TunBERT: Pretrained Contextualized Text Representation for Tunisian Dialect

Hatem Haddad 1 | Abir Messaoudi 1 | Chayma Fourati 1 | Moez Ben HajHmida 1 | Ahmed Cheikh Rouhou | Abir Korched | Amel Sellami | Faten Ghriss

1 R &D, iCompass, Rue de Marseille, Tunis, 2001, Tunis, Tunisia



Language models have proved to achieve high performances and outperform state of the art results in the Natural Language Processing field. More specifically, Bidirectional Encoder Representations from Transformers (BERT) has become the state of the art model for such tasks. Most of the available language models have been trained on Indo-European languages. These models are known to require huge training datasets. However, only a few studies have focused on under-represented languages and dialects. In this work, we describe the pretraining of a customized Google BERT Tensorflow implementation model (named TunBERT-T) and the pretraining of a PyTorch implementation of BERT language model using NVIDIA implementation (named TunBERT-P) for the Tunisian dialect. We describe the process of creating a training dataset from collecting a Common-Crawl-based dataset, filtering and pre-processing the data.
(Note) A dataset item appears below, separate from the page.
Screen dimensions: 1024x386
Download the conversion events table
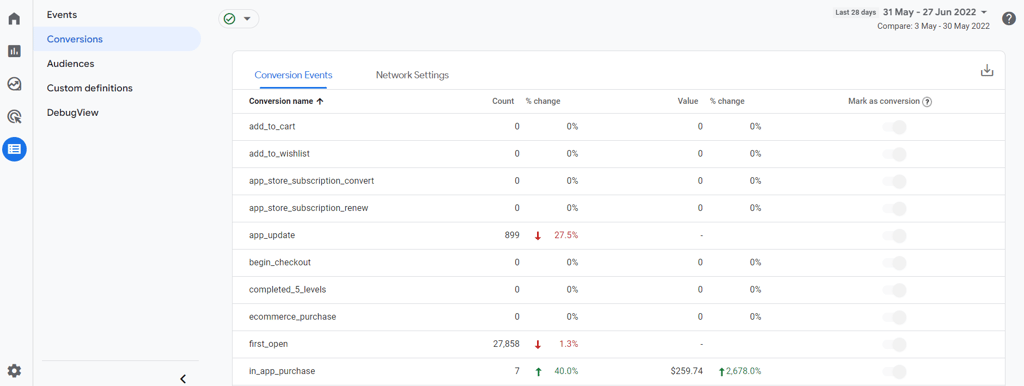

We describe the training setup and we detail fine-tuning TunBERT-T and TunBERT-P models on three NLP downstream tasks. We challenge the assumption that a lot of training data is needed. We explore the effectiveness of training a monolingual Transformer-based language model for low-resourced languages, taking the Tunisian dialect as a use case. Our models results indicate that a proportionately small sized Common-Crawl-based dataset (500K sentences, 67.2MB) leads to comparable performances as those obtained using costly larger datasets (from 24GB to 128GB of text). We demonstrate that with the use of newly created datasets, our proposed TunBERT-P model achieves comparable or higher performances in three downstream tasks: Sentiment Analysis, Language Identification and Reading Comprehension Question-Answering. We release the two pretrained models along with all the datasets used for the fine-tuning.